Three years after he was tortured while in police custody, government has paid the $6.5 million awarded by the High Court to the teen whose genitals were set alight at the Leonora Police Station during a murder investigation.
“A couple of months ago, we finally got payment,” the teen’s attorney Khemraj Ramjattan told Stabroek News yesterday adding that this was sometime in December. He said that government also withdrew the appeal filed in the matter.
Ramjattan said that he was pushing for the appeal to be heard as soon as possible and the record was about to be filed when he was contacted, asked if he still represented the teen and was then asked to go to the Attorney General’s chambers. There he was informed that government would pay the sum awarded and the appeal would be withdrawn, he said.
Ramjattan on behalf of the teen had filed a $40 million lawsuit against the then Attorney General, the Commissioner of Police and the two ranks accused of torturing the boy, seeking $40M in compensation. In June 2011, Justice Roxane George, after describing the case as constituting torture, awarded the teenager $6.5M in damages, while explaining that there had been a violation of his fundamental human rights. The government subsequently appealed the ruling.

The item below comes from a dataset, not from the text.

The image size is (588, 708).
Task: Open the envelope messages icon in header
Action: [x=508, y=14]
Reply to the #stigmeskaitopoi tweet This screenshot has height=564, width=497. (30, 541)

The boy had been held for questioning in connection with the murder of retired Region Three vice-chairman Ramenaught Bisram, who was found dead at his home on October 26, 2009 with several stab wounds. While being interrogated by police officers at the Leonora Police Station, the boy, then 15, was allegedly doused with methylated spirits and set alight.

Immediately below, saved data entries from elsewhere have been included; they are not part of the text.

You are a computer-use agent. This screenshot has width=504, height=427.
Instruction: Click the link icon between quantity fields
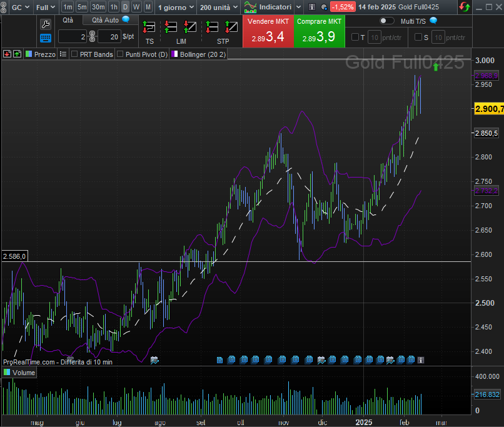pyautogui.click(x=92, y=37)
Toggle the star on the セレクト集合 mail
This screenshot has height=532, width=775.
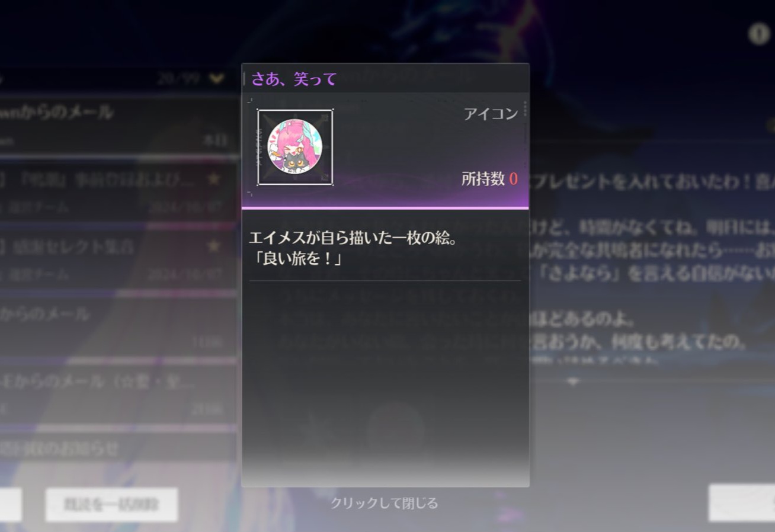(x=213, y=246)
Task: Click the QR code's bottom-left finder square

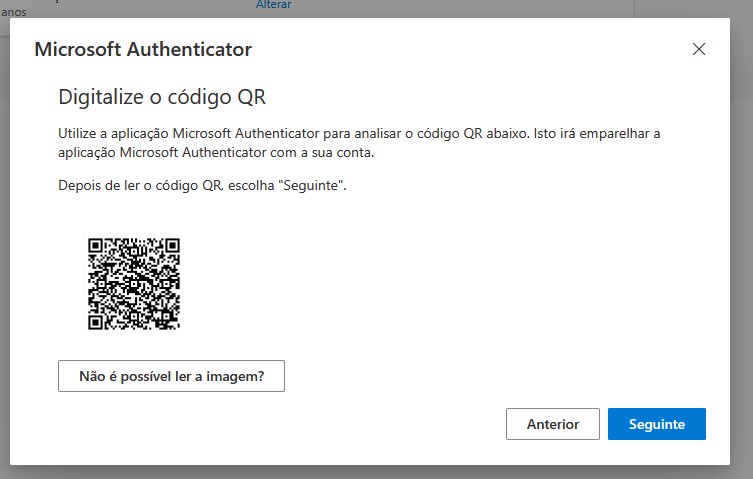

Two policemen, Mohanram Dolai and Narine Lall, were later charged for causing grievous bodily harm to the teen but the charges were later dismissed in the Magistrate’s Court after the teen and others failed to show up at the trial to give evidence. The duo was also charged with unlawfully and maliciously wounding Nouravie Wilfred. The duo along with Corporal Oswald Foo were also charged with unlawfully and maliciously wounding Deonarine Rafick, with intent to maim, disfigure, disable or cause him grievous bodily harm. Wilfred and Rafick were arrested along with the teen in connection with the murder of Bisram.

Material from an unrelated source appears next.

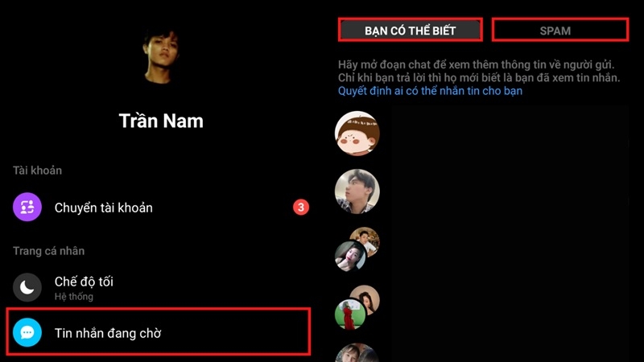Click the Trang cá nhân section header
This screenshot has width=644, height=362.
[x=48, y=251]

Guyana recently appeared before the Committee on the Rights of the Child in Geneva, Switzerland where the country’s periodic reports on the implementation of the Convention on the Rights of the Child were presented.
Among the issues raised were the torture case and government in its response said that a full investigation into how security officers were allowed to “blatantly flout national and international legislation was launched and two officers attached to Criminal Investigations Department of the Guyana Police force were arrested on the use of excessive force.” In its response, the government said that the case was later dismissed for want of prosecution as the victim and his family failed to show up for sessions to give evidence on 17 consecutive occasions.
“On 17 June 2011, as a result of a civic action filed in February 2010, GYD6.5 M was awarded to the tortured teenager by the High Court which stated that, pursuant to Articles 139 and 141 of the Guyana Constitution, his fundamental constitutional rights were violated by the police officers as well as other members of the Guyana Police Force. In addition to the judgment for GYD6.5 million, the teenager was also awarded court costs in the sum of GYD175,000 and has since received compensation as awarded by the court,” the government said in its response.